Para mitigar os efeitos desse cenário sobre os produtores rurais, o ministério busca estabelecer um diálogo com diversos atores do setor agrícola. O objetivo é avaliar alternativas em logística e importação, além de desenvolver estratégias que garantam a segurança do abastecimento no país. O Brasil, que depende significativamente da importação de fertilizantes para a produção agrícola, está alertando o mercado e os produtores sobre a importância de adotar uma postura cautelosa.
O ministro da Agricultura e Pecuária, Carlos Fávaro, destacou que a instabilidade no mercado internacional tem gerado especulação em relação aos preços dos fertilizantes. Ele aconselha que a melhor maneira de enfrentar essa situação é evitar compras quando os preços estão inflacionados artificialmente. Em nota oficial, o MAPA indicou que a safra de inverno já está plantada ou em fase de finalização, o que diminui a urgência na aquisição de fertilizantes no momento. A verdadeira demanda deverá ocorrer em setembro, com o início do plantio da safra de verão.
Fávaro reafirma que aqueles que precisavam de fertilizantes para a atual safra já realizaram suas compras e que ainda há tempo para se preparar para a próxima safra. Ele sugere, portanto, que os produtores aguardem a evolução do cenário internacional e evitem decisões precipitadas. Além disso, enfatiza que a adoção de novas tecnologias e práticas agronômicas pode otimizar o uso de fertilizantes, minimizando os efeitos de flutuações nos preços globais.

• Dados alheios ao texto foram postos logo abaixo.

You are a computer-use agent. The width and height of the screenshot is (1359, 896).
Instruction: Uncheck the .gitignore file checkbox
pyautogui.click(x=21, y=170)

Entretanto, especialistas também expressam preocupações sobre uma possível crise na produção de fertilizantes, especialmente devido à localização estratégica do Estreito de Ormuz, pelo qual transita boa parte do mercado mundial de insumos. Essa crise poderia acarretar um aumento significante nos preços dos alimentos, potencialmente levando à morte de milhares de pessoas em todo o mundo. Dessa forma, a situação atual vai além das questões energéticas, constituindo um desafio alarmante para a segurança alimentar global.